Hailing from San Francisco, the itinerant RIVVRS (pronounced “rivers”) is a ways away from the securities of home, but his stage presence and vitality prove that he is a brave soul dead-set on establishing his niche in the big, wide music world — and if his recent Feb. 25 show at Blind Tiger is any hint, it’s likely he will.

After spending time in Napa working in the wine industry and living out of his car for brief spells, he jump-started his music career by going all-in with it, focusing solely on his dream and keep moving forwards. This decision has resulted in RIVVRS spending the last nine months working exclusively on music full-time.

“I felt like I was living a double life for a minute, so I chose to take a dive and just go for it,” says RIVVRS. “I’ve always wanted to do this.”
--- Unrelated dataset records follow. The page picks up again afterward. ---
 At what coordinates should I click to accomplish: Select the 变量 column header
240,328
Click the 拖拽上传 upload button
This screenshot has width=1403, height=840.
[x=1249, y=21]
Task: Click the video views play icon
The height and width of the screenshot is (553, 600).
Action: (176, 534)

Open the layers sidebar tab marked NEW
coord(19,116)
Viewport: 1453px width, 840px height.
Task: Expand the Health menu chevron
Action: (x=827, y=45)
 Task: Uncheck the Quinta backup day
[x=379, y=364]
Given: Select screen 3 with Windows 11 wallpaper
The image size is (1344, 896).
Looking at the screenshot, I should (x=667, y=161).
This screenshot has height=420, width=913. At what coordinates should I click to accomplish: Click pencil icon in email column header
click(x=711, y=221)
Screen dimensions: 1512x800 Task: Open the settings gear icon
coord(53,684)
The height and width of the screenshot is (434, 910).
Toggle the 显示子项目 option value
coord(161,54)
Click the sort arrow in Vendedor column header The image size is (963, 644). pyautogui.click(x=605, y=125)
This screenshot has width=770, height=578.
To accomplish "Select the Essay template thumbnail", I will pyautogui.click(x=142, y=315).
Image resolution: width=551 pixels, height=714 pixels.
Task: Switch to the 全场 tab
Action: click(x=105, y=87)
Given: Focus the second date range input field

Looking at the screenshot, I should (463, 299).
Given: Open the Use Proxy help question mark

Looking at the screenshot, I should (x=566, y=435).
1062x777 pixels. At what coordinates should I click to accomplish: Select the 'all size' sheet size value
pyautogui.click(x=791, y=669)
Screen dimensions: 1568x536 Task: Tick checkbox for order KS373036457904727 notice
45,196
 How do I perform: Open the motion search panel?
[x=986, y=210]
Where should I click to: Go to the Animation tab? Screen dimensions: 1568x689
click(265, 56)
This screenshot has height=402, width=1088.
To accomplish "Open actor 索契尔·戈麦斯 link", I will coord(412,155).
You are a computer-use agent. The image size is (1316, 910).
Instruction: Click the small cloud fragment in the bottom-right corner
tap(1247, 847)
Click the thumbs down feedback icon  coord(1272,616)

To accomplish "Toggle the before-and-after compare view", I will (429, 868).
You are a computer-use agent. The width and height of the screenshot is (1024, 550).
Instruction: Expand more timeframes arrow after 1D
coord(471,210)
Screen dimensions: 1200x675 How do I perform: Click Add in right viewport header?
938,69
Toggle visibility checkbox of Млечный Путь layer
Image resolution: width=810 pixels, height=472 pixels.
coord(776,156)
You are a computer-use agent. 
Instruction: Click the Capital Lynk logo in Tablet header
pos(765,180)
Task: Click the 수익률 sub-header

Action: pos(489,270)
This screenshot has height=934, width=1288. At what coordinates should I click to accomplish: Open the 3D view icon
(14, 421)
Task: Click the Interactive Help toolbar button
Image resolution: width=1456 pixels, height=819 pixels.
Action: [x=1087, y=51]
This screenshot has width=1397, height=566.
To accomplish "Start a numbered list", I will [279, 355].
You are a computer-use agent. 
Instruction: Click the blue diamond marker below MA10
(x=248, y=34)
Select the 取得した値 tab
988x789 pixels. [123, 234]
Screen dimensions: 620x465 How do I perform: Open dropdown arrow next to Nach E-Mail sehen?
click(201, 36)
His blind faith has paid off, as RIVVRS has already released a four-song EP, Hold On, and is scheduled to release his debut, full-length album Unfamiliar Skin on March 25th. RIVVRS is currently on tour to promote his upcoming album, heading back up the California coast next week after a show in Los Angeles.

In terms of style, he excels at performing solo with just a guitar to accompany his voice, but RIVVRS had no trouble playing along with opening acts the Brambles and Distant Cousins during the end of the latter’s set Thursday night at Blind Tiger. His raspy voice is far stronger than you would expect it to be, sustaining itself during moments when you think he’s about to break.

The most impressive part of his live performance, in addition to his voice, is RIVVRS’ ability to occupy a large space with sparse arrangement. And his selective use of covers, like the Jackson 5’s “I Want You Back” and Tommy James and the Shondells’ “Crimson and Clover,” show off his versatility in rearranging classic hits to suit his style.

His most recent single, “I Will Follow You,” exemplifies his career decision perfectly, as RIVVRS sings about following his love — be it music or an actual person — no matter how far or how many obstacles pop up along the way. The song’s mood and structure, though reminiscent of The Lumineers’ “Ho Hey,” allow it to stand on its own with a simple melody that lends itself to audience involvement.

During his performance at Blind Tiger, the definitive highlight was when he brought opening act Distant Cousins back onstage to perform “Can’t Get It Right.” The track was written collectively by all three artists and showed a sense of solidarity among musicians as RIVVRS had previously joined the “cousins” onstage to fill in for their ailing third member.

Although most of his songs work well with just a singer and a guitar, “Can’t Get It Right” certainly sounded complete with a full band. The chorus, “I went down to the river / Washed away that westside shiver,” encapsulates RIVVRS’ decision to pursue his musical career without the fear of failure.

Thus far, he is comfortable and excited about being a full-time, touring musician. Like anyone committing fully to a new career, RIVVRS has had to make sacrifices to keep his dream alive, but he says it pays off now that he knows one bad show isn’t going to be his ruin. Having successfully ‘washed away the westside shiver’, he is focused now on forging his own path without worrying about external perception or comparisons.

“Once you start comparing yourself to others, you lose your sense of self,” says the young artist. “Pretty much everything in music has been done before, so when you have a song that’s in [the key of] C, you have to know you’re not trying to be the next Mozart.”

Regardless of whom other musicians are trying to emulate, his attitude and confidence make it clear that RIVVRS simply wants to be the best version of himself.